Нечего бояться (Барнс) - страница 80

Думаю, могло быть и хуже. Хуже может быть почти всегда. Можно страшиться предродовой бездны так же, как посмертной. Это странно, но не исключено. Набоков в своей автобиографии описывает «хронофоба», который впадал в панику всякий раз, как смотрел домашнюю кинохронику про мир за несколько месяцев до своего рождения: дом, в котором он будет жить, его будущую мать, которая высунулась из окна, пустую коляску в ожидании своего пассажира. У большинства из нас это все не вызвало бы тревоги, а только радость; хронофоб видел лишь мир, в котором его не было, территорию «безнегоности». И его никак не утешало то, что это отсутствие неопровержимо готовилось к тому, чтобы произвести его будущее присутствие. Уменьшала эта фобия его страх того, что будет после смерти, или же, напротив, умножала, Набоков не рассказывает.

Более изощренную версию аргумента «птичка-в-зале» предлагает Ричард Докинз. Мы все действительно умрем, смерть безусловна, а Бог – обман, но все равно нам повезло. Многим «людям» – подавляющему большинству потенциальных людей – даже не довелось родиться, и их больше, чем песчинок во всех аравийских пустынях. «Количество людей, вероятных благодаря нашему ДНК… во много раз превосходит реальное количество людей». Почему меня это так слабо утешает? Нет, еще хуже, совсем не утешает? Потому что взгляните на всю эту эволюционную работу, все эти незафиксированные элементы космического везения, все это принятие решений, всю эту заботу и воспитание на протяжении поколений, то-се, пятое-десятое, которые в результате создали меня с моей уникальностью. И моей обыкновенностью тоже, и вашей, и Ричарда Докинза, но это уникальная обыкновенность, ошеломляюще невероятная обыкновенность. Так оно сложнее, а не проще пожать плечами и сказать философски: ну что ж, могло меня и вовсе не быть, так почему бы не порадоваться этой маленькой возможности, которая не представилась другим. А еще, если вы только не биолог, сложно думать об этих триллионах неродившихся, генетически возможных других как о «потенциальных людях». Я легко могу себе представить мертворожденного или абортированного ребенка, но все эти возможные комбинации, которые так и не сложились? Боюсь, что мое человеческое сочувствие ограничено – мне далеко до песков Аравии.

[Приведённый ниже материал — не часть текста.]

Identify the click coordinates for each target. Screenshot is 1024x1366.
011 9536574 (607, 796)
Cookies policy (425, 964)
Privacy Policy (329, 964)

Так что я не могу отнестись к этому философски. Философы ведут себя философски? Были жители Лаконики поистине лаконичны, а спартанцы – подлинными спартанцами? Наверное, сравнительно да. Кроме брата, единственный близко знакомый мне философ – это мой преследуемый страхом смерти друг Г., в четыре года обогнавший меня с осознанием смерти на десятилетие. Однажды мы долго с ним спорили о свободе воли. Как и все, я всегда – будучи любителем жизни в обоих смыслах – считал, что обладаю свободой воли, и всегда, как я это понимаю, вел себя так, будто она у меня была. Г., как профессионал, объяснил мне мое заблуждение. Он указал на то, что, хотя мы думаем, будто вольны творить что хотим, мы не можем определить, чего именно хотим (а если мы нарочно решим «захотеть хотеть» чего-то, возникнет обычная проблема регрессии к изначальному «желанию»). В какой-то момент ваши желания должны были быть заданы: результат наследственности и воспитания. Следовательно, представление, что кто-либо может нести осознанную и окончательную ответственность за свои действия, несостоятельно; максимум, мы можем нести временную, поверхностную ответственность – и даже это со временем окажется ошибкой. Г. мог бы процитировать мне умозаключение Эйнштейна: «Существо, наделенное высшей проницательностью и более совершенным разумом, с насмешкой отнеслось бы к человеческой иллюзии, будто мы ведем себя сообразно своей свободной воле».